Fig. 1 1 ∶ 2 binary co-crystal of 1,4-bis[(pyrazol-1-yl)methyl]benzene 1 and 3,5-dinitrobenzoic acid.

The crystal structure determination of the product, 2a, from the reaction between 2 and 2,6-dichlorobenzoic acid shows a co-crystal assembled via an O–H⋯N hydrogen interaction between the carboxylic acid and the available nitrogen atoms on 2 (O31⋯N22, 2.598(3) Å), Fig. 2.¹⁰ Again, the bis-heterocycle is located about an inversion center. There are auxiliary C–H⋯O interactions between the carbonyl oxygen and a C–H moiety of the methylene bridge (O32⋯C17, 3.427 Å).

Fig. 2 1 ∶ 2 binary co-crystal of 2 and 2,6-dichlorobenzoic acid.

2b is a co-crystal composed of 2 and pentamethylbenzoic acid in the expected 1 ∶ 2 ratio.¹¹ In this case there are two inequivalent supermolecules constructed through heteromeric O–H⋯N hydrogen bonds (O81⋯N32, 2.667(3) Å; O61⋯N12, 2.675(3) Å), Fig. 3. Both heterocyclic compounds are located about inversion centers. There are no auxiliary interactions between the carbonyl oxygen atoms (O62, O82) and the C–H moieties of the pyrazole rings.

Fig. 3 1 ∶ 2 binary co-crystal of 2 and pentamethylbenzoic acid.
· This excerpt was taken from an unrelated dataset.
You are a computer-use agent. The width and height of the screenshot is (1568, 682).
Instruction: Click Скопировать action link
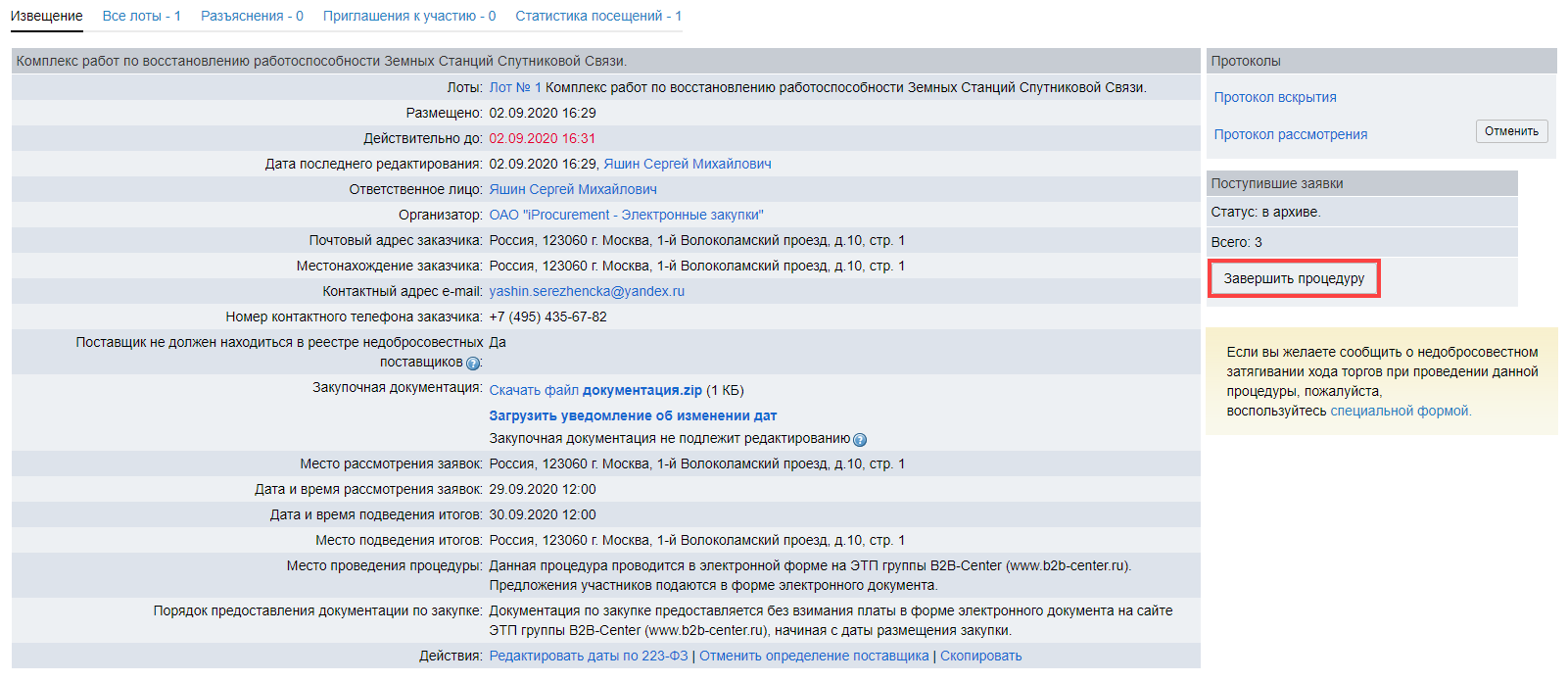pos(980,656)
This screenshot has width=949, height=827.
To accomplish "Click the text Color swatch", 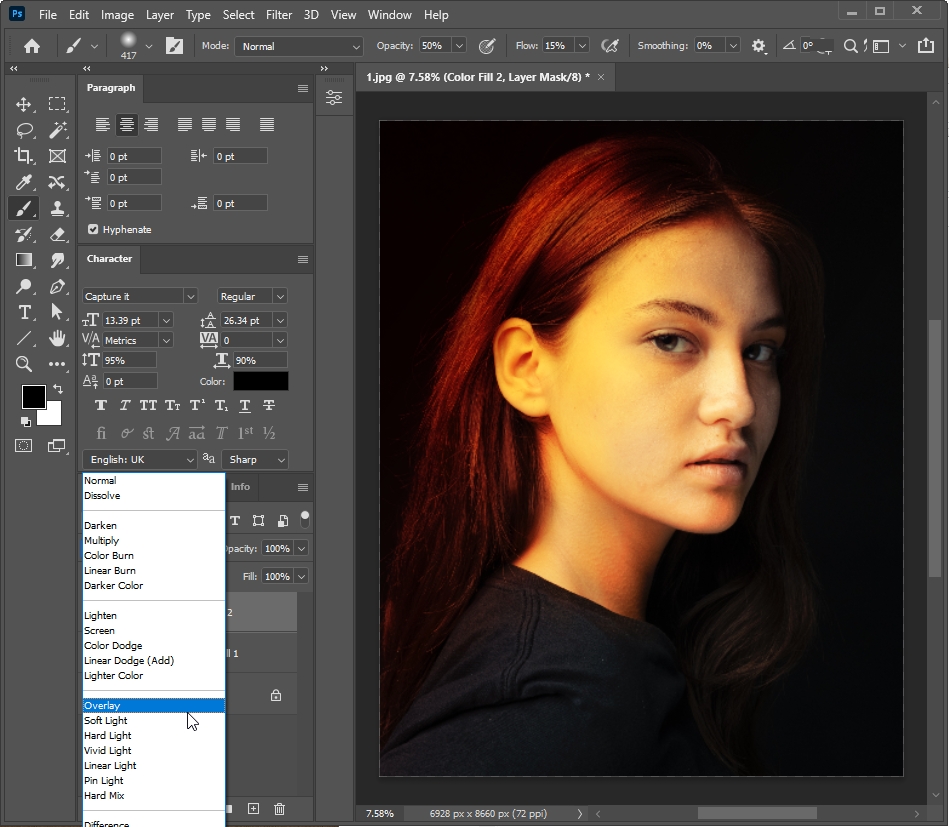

Based upon a systematic analysis of the spectroscopic data (supported by three single-crystal structure determinations) it is clear that 3,5-dimethylpyrazole produces many more co-crystals than the corresponding pyrazole ligand, 20/30 (67) vs. 11/30 (37%).

The covalent modifications that distinguish 1 from 2 have increased the magnitude of the negative electrostatic potential on the nitrogen atom in the latter compound, which is also reflected in the basicity of 2, Scheme 1.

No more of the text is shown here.